記憶の仕事

— Bogdan Jensen、ベルリンの T4 記念碑でのストリートアート介入、2025年
記憶の仕事
Memorial は、尊厳、存在、歴史的抹消をめぐって継続する一群の仕事である。

その出発点には、一つの拒絶がある。官僚制、診断、暴力によって人間性を縮減された人々の消失を、文化的記憶の自然な過程であるかのように扱うことへの拒絶だ。彼らの消失は自然ではない。この記憶の仕事は、彼らを存在として、内的な生の中心として、倫理的、絵画的、歴史的な注意に値する主体として呼び戻す——官僚的暴力に抗して。作品が求めるのは同情でも罪悪感でもなく、 良心である。

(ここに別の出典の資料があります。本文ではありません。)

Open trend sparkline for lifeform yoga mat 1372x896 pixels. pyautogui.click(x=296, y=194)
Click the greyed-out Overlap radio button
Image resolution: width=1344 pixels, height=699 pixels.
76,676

Memorial は「下からの歴史画」として働く。権力が自らを記憶するのではなく、消された者たちがこちらを見返す。確立された物語を再確認するのではなく、歴史と社会がつくる公式の「人間」の像から押し出された生が、再び現れる。

— Bogdan Jensen、ベルリンの T4 記念碑でのストリートアート介入
文化が単に忘れるだけでなく、誰を見えるものとするかを能動的に編成するところで、この仕事は必要になる。完全に消される生がある。一方で、制度、プロパガンダ、市場、受け継がれた価値の形式を通して、選択的に持ち上げられる生もある。その二つの力のあいだで、培われた無知が根を張る。不在は自然に見え始め、排除は当然のことに見え始める。
この記憶の仕事は、その編成に抗う。

したがって、その役割は記憶することだけでなく、訂正することでもある。官僚制が消したところに尊厳を戻す。生がカテゴリーへ平板化され、あるいはその暴力を守るためにつくられた複雑な言語のなかで失われたところに、空気、色彩、帰結を戻す。ここで美は装飾ではなく、非人間化への抵抗である。ここで沈黙は空虚ではなく、言葉を越えた証言である。

この記憶の仕事は、絵画、素描、著述、歌、ストリート介入、展覧会という複数の形を横断する。それぞれの枝が、同じ領域へ異なる角度から近づく。肖像によって存在を戻す作品もあれば、公共空間を中断する作品もある。それらは共に、人間の像を歪めてきた力に抗し、社会が定めてきた「人間」の範囲を広げる。